While all the goals in the 2030 Agenda could be considered calls for reducing or ending inequality in many areas of development, Goal 10 — “Reduce inequality within and among countries” — was at the forefront in the review. It has been called the “orphan goal.”
Excluded groups were often not addressed in country reports, Fukuda-Parr noted. “This is the third year in a row that we find that it’s mostly children, the disabled and the elderly who are identified [in reports] as groups that should not be left behind,” Fukuda-Parr said in the discussion. “Much less [emphasis] is given to refugees and migrants, also religious, ethnic, racial minorities, the poor and LGBTQ groups.”
Gender equality is also not getting the attention it needs, she added, especially in the Covid-19 era, when women were bearing heavy burdens.
“The majority of countries identified gender balance as representation in government” and other institutions, Fukuda-Parr said. “Access to support for child care is rarely mentioned. . . . It is really important because with respect to gender equality the burden, the unpaid work — the care work in the household — is actually a huge constraint to gender equality in other aspects of life.”
“I think at this moment in the Covid era, we are finding that the burden of care work — the care of children, the home schooling — is very concerning,” Fukuda-Parr added. “In fact, this issue of unpaid care work is not really taken seriously.”
The Committee for Development Policy report contains a wealth of documentary data and graphics, plus recommendations for more and better collection of evidence and analysis as well as more consultation with civil society and development practitioners.
When the SDGs were being formulated under the leadership of UN Deputy Secretary-General Amina Mohammed before being adopted in 2015, they were promoted as a break from the UN’s expert writing and monitoring of the Millennium Development Goals, whose life span ran from 2000 to 2015. The SDGs would be more bottom-up, media were assured. Instead, it appears that national governments have taken the lead in many instances, deciding which goals to promote.
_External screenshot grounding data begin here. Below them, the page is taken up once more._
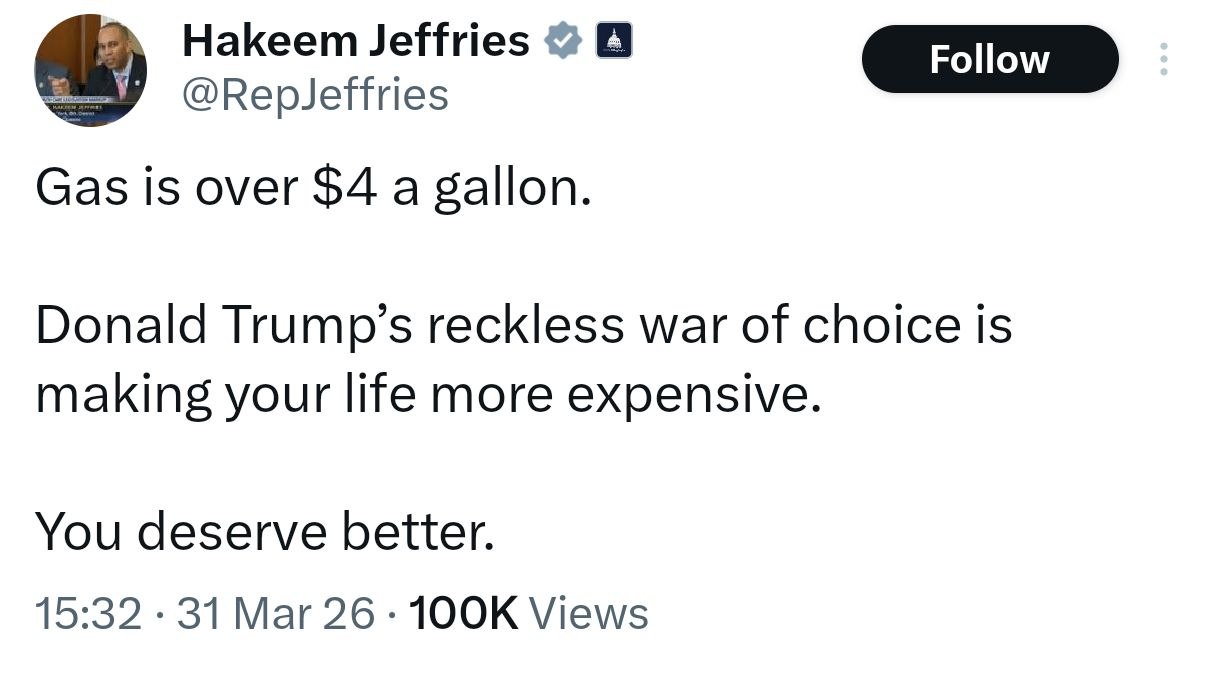The width and height of the screenshot is (1220, 674).
Task: Click the 31 Mar 26 date
Action: pos(275,612)
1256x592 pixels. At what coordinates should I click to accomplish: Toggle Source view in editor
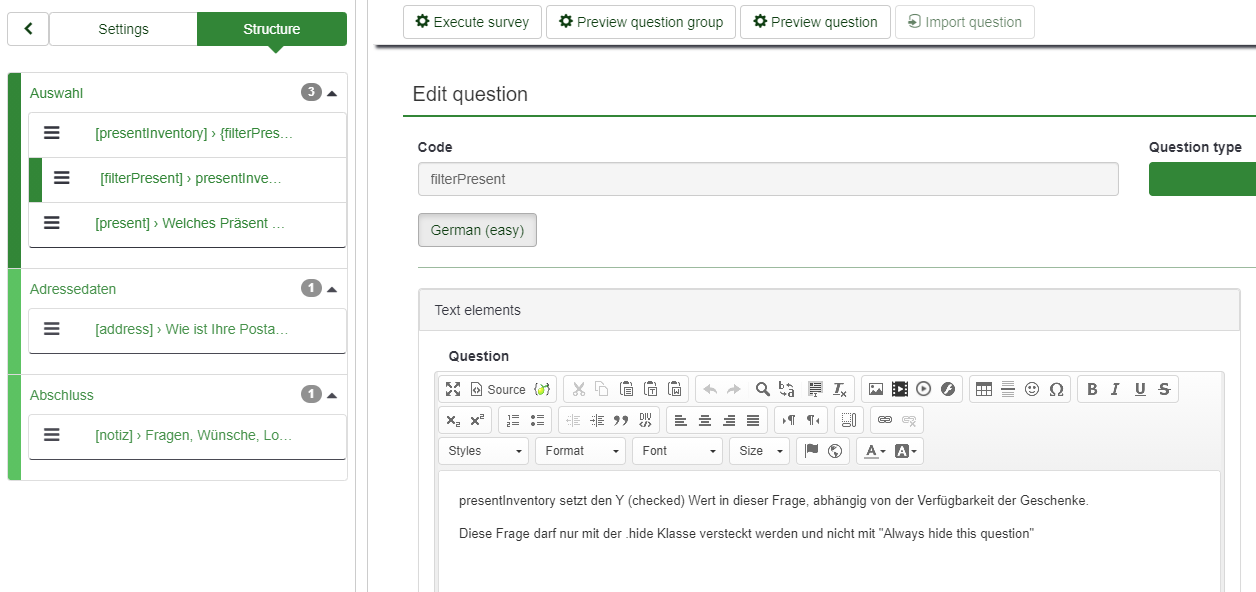[x=498, y=389]
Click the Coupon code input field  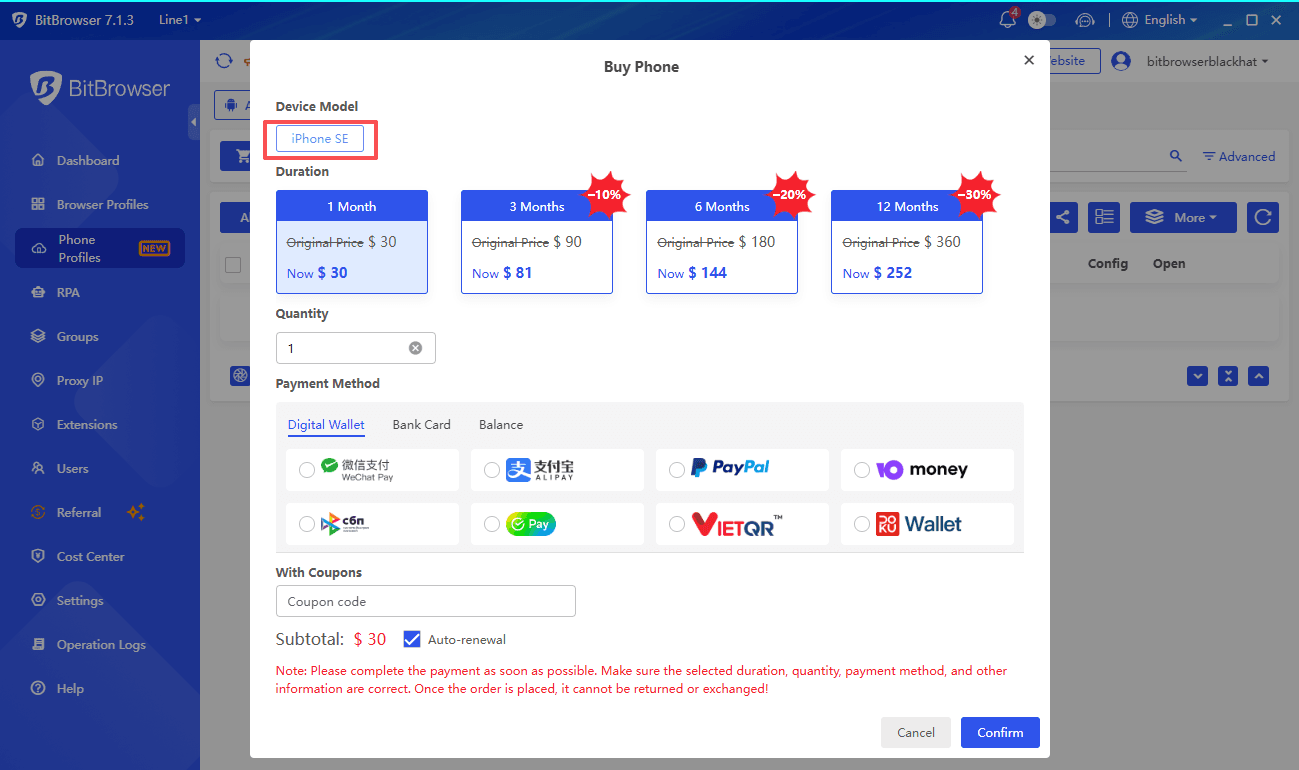coord(426,601)
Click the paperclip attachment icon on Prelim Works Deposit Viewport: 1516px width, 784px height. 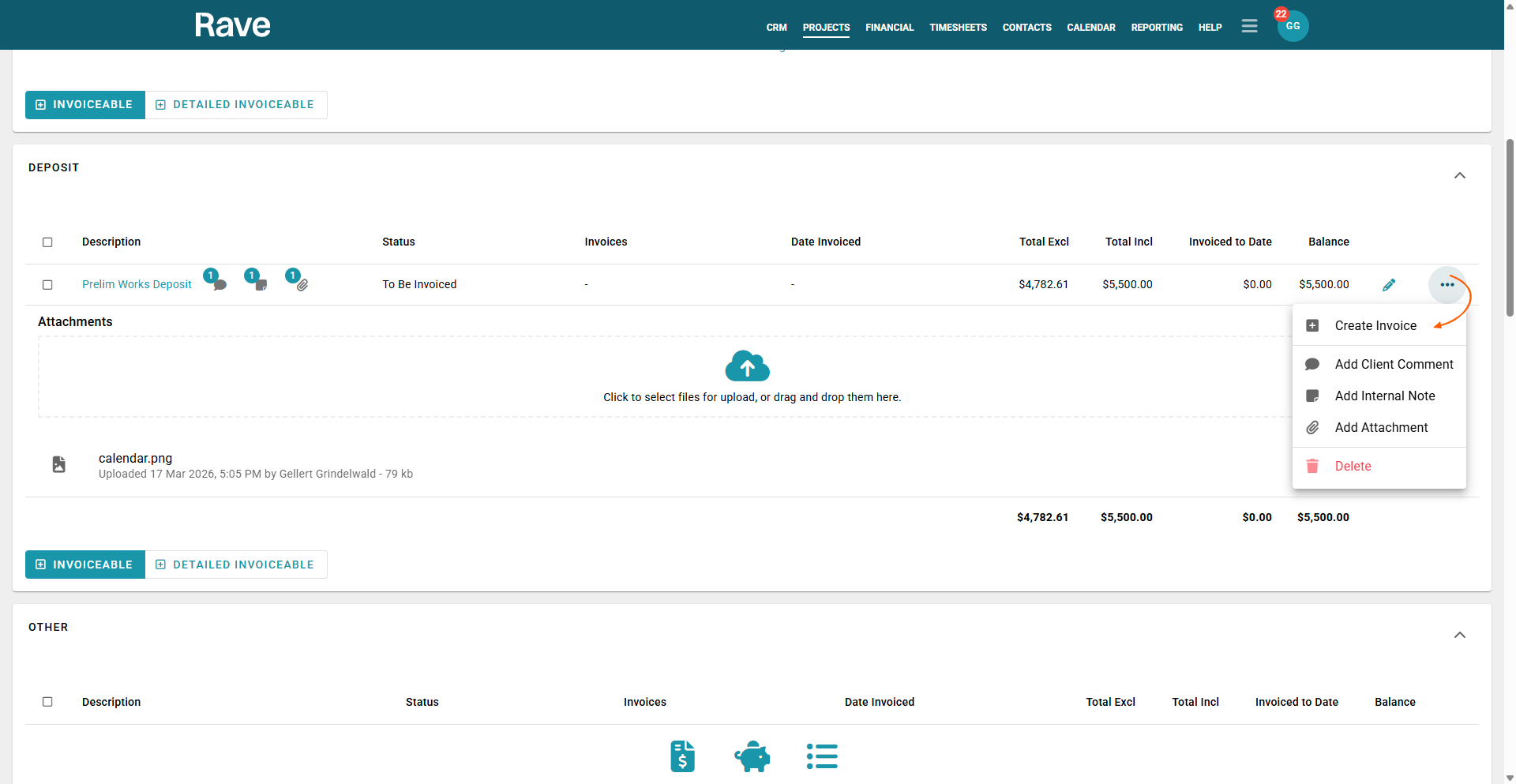pos(302,284)
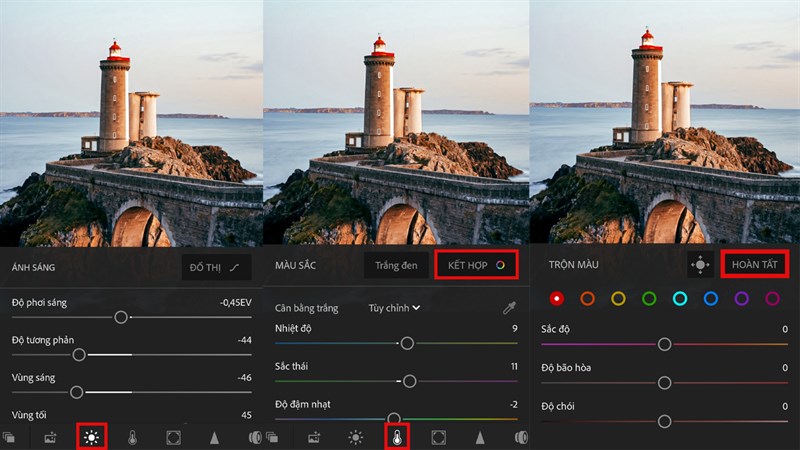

Civil society remains important, as the Committee for Development Policy stresses. But another concern has recently been raised in Africa about the functioning of crucial nongovernment bodies. The issue of corruption surfaced in an exclusive report on July 24 from London by Sophie Edwards for Devex, a media platform for development organizations and specialists.
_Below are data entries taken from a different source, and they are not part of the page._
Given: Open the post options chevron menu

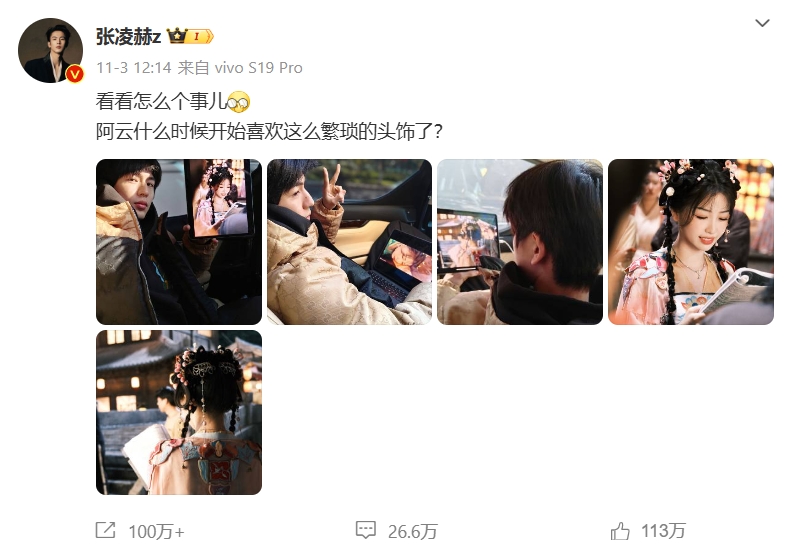Looking at the screenshot, I should pos(762,23).
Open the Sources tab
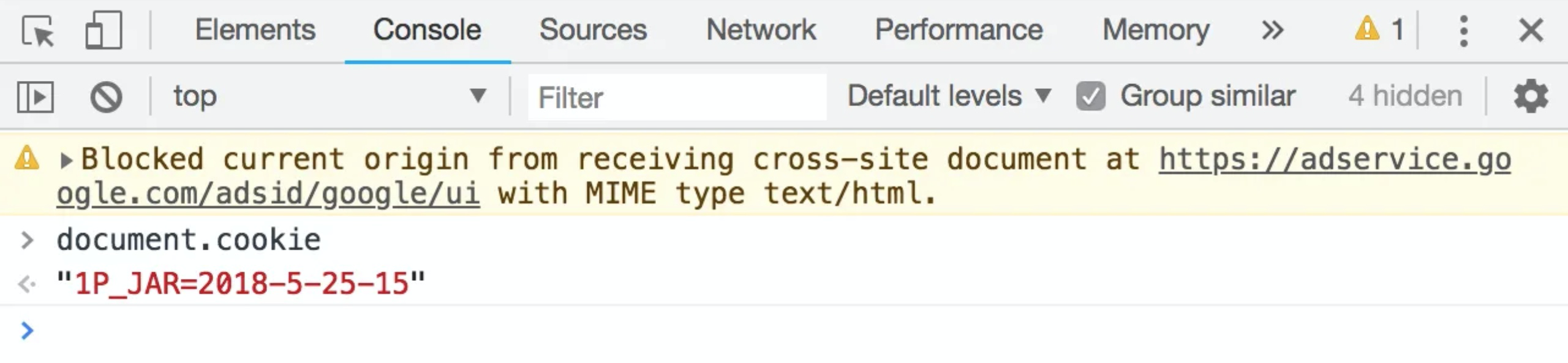This screenshot has height=363, width=1568. (593, 30)
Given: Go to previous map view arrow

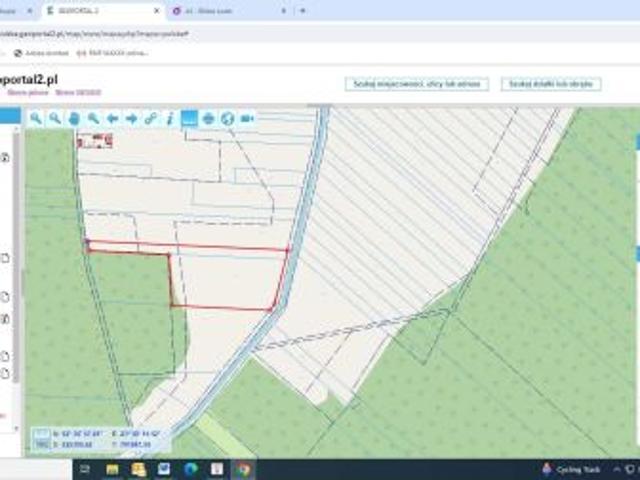Looking at the screenshot, I should pos(112,118).
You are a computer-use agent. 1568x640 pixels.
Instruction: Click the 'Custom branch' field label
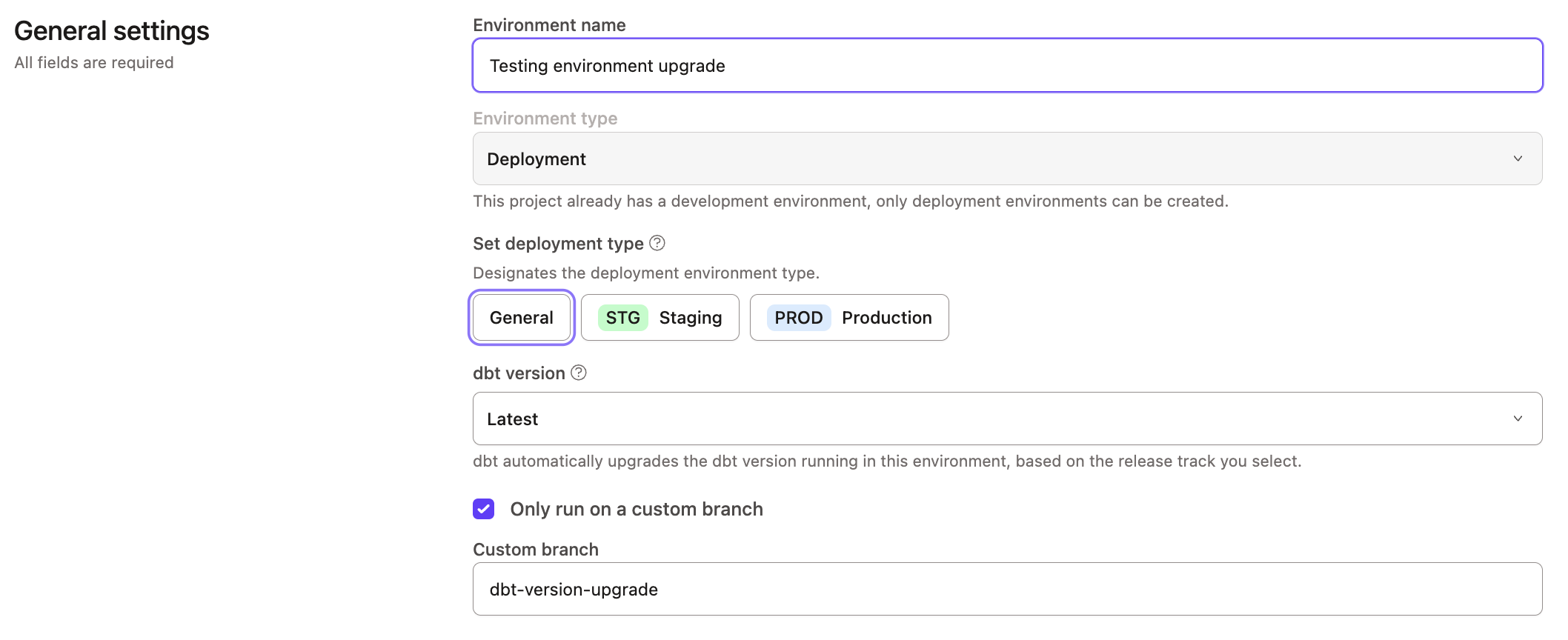[x=535, y=550]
Edwards reported that the director-general of the Sustainable Development Goals Center for Africa had been placed on leave after an investigation was ordered regarding allegations against him and his nonprofit organization about staff harassment, mismanagement and misuse of funds. The director-general, Belay Begashaw, was appointed in 2016 on the recommendation of well-known international development experts, after leading Columbia University’s Global Centers for Africa in Nairobi.
The SDG center is based in Kigali, Rwanda, with Rwanda’s President, Paul Kagame, and a Nigerian businessman, Aliko Dangote, as co-chairs of its board. In her report for Devex, Edwards wrote that the center staff were told in a letter from the board chairmen on July 9 that while the allegations were unconfirmed, “Yet we believe that based on what we have learned that it is timely and necessary to carry out an independent management and financial audit of the SDG center.”
The letter, Edwards wrote, was also signed by Jeffrey Sachs, a board member of the center who directs the Center for Sustainable Development at Columbia University.